診療事例紹介:前立腺癌:膀胱-前立腺-尿道全摘出術及び尿管包皮吻合術

診療事例紹介:前立腺癌:膀胱-前立腺-尿道全摘出術及び尿管包皮吻合術

川口市密着で動物診療を行っているピジョン動物愛護病院の診療事例です。

現病歴:3週間程前より軽度の頻尿が認められ来院。超音波検査にて膀胱三角部~前立腺付近まで広がる腫瘤が確認されたため細胞検査を行った所、悪性腫瘍が疑われた。腫瘤は急速に増大し、左尿管を巻き込み尿管閉塞も認められた。

経過:CT検査にて転移や周囲組織への浸潤がないことを確認後、手術を実施。膀胱-前立腺-尿道全摘出術、及び尿管包皮吻合術を行った。病理組織学的診断は「前立腺癌」であった。術後は包皮より持続的に尿が排出されるため、マナーベルト(おむつ)を着用しているが、本人のQOLは高く、1年以上元気に日常生活を送ることができた。
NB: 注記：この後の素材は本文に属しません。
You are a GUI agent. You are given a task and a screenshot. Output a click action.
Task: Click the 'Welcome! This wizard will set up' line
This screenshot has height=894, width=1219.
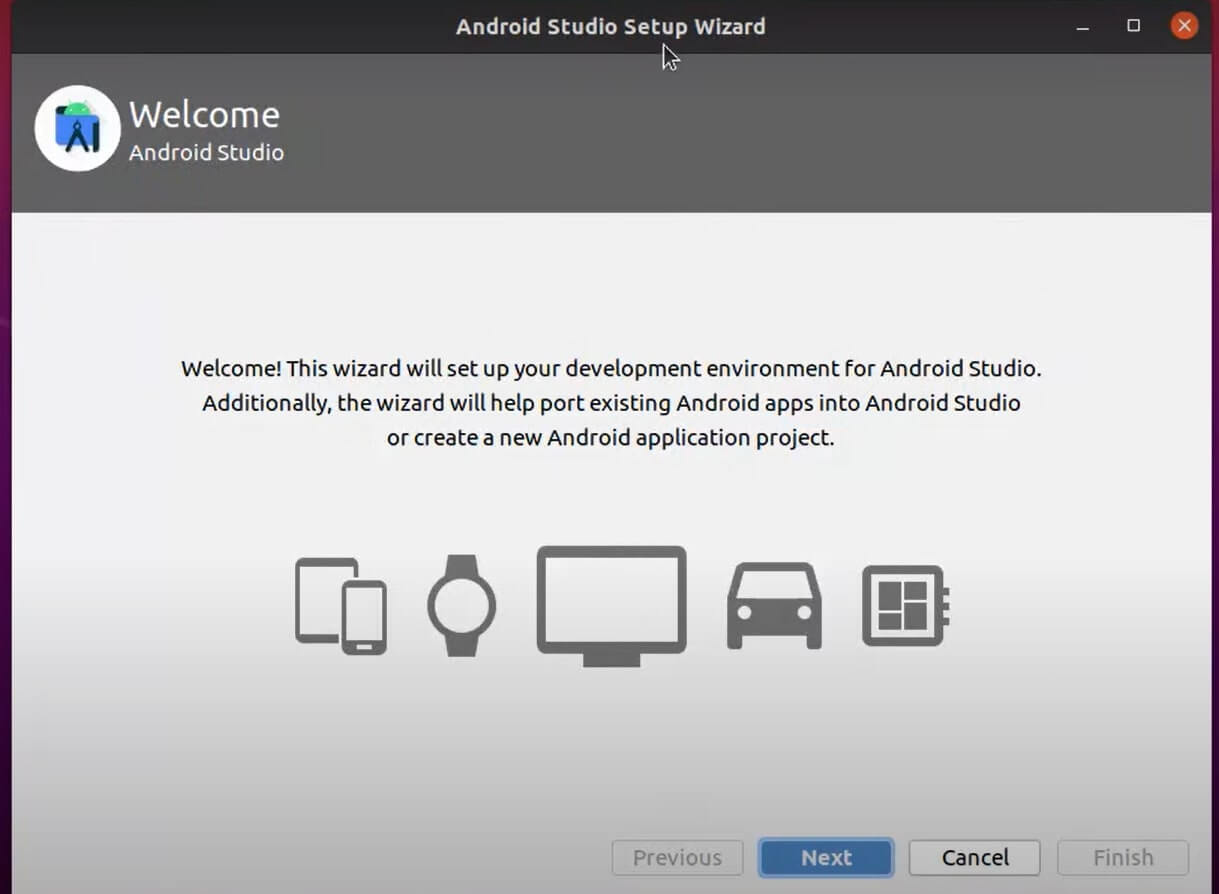(x=610, y=368)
種別 犬(キャバリア・キング・チャールズ・スパニエル)
年齢 8歳
性別 去勢オス
その他コメント 前立腺癌は悪性度が強く、発見時には転移していることも多いため、非常に予後が悪い悪性腫瘍です。しかし、今回のように積極的な外科治療により、年単位で良好な経過を送れる場合もあり、早期発見・早期治療の大切さを改めて認識させられます。